This honestly is as close to my ultimate wish in a Todo app as I have ever seen. I can put in a notes that are a stream of consciousness and out of it will come a distilled list of things that I can do. Later on, I can organize them, schedule them and put them on my timeblock. I keep thinking that something will come out that will do all this and it doesn't. But maybe it already has – in 1990.
After being in Agenda and playing with things a bit, the magic kind of faded a bit. Overall the parser is great but then you realize Agenda only takes a simple statement and then uses the wording to see if it's a Todo or a note-to-self, an expense or whatever else it supports. It doesn't learn from your text and it doesn't get smarter. Mostly it teaches you how to insert items. And there is nothing wrong with that but at end of the day, it's not different than Amazing Marvin or Todoist…only that Agenda has a much smarter parser.
As I started thinking about how much I would like something I could have a stream of consciousness to a perfect group of tasks, I realized that my current workflow is already doing all that.
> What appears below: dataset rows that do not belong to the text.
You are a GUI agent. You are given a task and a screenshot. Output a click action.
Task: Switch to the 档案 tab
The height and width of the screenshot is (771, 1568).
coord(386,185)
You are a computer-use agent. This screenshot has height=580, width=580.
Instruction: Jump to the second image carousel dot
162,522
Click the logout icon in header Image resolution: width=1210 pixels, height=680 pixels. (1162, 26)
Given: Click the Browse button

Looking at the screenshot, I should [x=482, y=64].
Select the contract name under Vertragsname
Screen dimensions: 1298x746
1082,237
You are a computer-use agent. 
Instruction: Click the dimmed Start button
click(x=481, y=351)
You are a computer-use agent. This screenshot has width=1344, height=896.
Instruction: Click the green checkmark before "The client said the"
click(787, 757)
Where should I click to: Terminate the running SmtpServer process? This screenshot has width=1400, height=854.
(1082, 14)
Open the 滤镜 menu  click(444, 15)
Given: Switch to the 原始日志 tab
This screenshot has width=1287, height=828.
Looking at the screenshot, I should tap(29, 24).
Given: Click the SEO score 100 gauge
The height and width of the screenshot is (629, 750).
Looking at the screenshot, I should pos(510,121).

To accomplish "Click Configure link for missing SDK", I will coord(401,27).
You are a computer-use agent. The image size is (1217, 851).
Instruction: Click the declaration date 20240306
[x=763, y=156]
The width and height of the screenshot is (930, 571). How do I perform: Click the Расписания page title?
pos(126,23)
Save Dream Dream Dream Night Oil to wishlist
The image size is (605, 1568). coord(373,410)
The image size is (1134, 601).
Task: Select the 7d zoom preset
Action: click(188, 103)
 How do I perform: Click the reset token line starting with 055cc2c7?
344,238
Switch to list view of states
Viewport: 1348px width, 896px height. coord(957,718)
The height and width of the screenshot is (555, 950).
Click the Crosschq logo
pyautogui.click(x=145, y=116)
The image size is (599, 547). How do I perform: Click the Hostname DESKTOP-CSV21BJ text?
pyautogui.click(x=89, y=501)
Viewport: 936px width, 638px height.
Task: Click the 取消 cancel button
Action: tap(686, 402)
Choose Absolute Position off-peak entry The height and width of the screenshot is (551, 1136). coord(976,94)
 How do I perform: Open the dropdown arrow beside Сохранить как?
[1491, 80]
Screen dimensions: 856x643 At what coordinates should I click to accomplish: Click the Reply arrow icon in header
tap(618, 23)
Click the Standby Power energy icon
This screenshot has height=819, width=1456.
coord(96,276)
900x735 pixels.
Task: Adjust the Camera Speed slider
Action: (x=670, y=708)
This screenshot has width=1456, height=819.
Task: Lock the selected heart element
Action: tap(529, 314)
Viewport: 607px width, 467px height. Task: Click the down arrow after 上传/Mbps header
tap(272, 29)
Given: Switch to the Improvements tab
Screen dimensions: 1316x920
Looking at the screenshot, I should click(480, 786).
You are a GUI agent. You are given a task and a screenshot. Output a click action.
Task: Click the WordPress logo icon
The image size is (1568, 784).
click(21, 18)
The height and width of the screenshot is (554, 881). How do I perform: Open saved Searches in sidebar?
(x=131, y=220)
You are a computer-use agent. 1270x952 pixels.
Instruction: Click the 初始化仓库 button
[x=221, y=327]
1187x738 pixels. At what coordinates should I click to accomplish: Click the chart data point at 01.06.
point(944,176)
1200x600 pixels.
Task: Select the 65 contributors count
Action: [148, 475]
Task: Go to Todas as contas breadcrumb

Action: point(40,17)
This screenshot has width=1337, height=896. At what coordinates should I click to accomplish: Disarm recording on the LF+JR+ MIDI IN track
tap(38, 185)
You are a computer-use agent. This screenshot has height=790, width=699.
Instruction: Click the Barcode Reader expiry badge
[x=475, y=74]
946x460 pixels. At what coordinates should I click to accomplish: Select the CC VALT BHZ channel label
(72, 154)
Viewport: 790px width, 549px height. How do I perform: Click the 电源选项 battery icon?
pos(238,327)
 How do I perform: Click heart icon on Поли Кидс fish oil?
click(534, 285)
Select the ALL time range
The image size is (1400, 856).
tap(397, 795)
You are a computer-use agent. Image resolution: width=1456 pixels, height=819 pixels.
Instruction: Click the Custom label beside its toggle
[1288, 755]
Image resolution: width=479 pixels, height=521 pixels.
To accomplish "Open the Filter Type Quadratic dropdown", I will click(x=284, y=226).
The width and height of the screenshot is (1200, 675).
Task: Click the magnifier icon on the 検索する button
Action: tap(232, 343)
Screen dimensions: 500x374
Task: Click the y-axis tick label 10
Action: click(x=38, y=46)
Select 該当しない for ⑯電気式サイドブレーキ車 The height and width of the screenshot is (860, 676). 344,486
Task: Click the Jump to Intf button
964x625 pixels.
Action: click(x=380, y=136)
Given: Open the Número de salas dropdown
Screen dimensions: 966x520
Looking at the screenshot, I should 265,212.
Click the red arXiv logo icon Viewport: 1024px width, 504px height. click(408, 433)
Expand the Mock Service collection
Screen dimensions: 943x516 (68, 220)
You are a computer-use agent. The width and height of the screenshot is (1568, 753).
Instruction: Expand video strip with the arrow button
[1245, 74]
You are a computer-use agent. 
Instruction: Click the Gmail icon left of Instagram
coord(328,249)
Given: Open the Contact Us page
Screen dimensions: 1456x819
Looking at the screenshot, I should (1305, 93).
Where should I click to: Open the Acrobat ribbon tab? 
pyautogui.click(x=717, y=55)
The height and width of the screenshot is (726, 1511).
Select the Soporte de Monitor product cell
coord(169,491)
For the past few months, I've been utilizing my Bullet Journal. When I have a thought, a todo or even a feeling, it jot it down and then at the end of the day I go through it and schedule tasks my tasks in Amazing Marvin or simply read my thoughts or maybe cancel something. I like the fact that it isn't automatically put on my working list… that filter of "is this really want I want to do?" is very helpful.
I think productivity tools should hit a sweet spot between Agenda's intelligence and a Bullet Journal's friction. We need tools that can figure out our goals based on what we write, yet still help us reflect on whether those goals align with our true intentions.
Maybe it took a 30-year-old DOS application to help me realize that, for now, my notebook and pen will continue to be my first draft.
What tools have you found that balance automation with intentionality?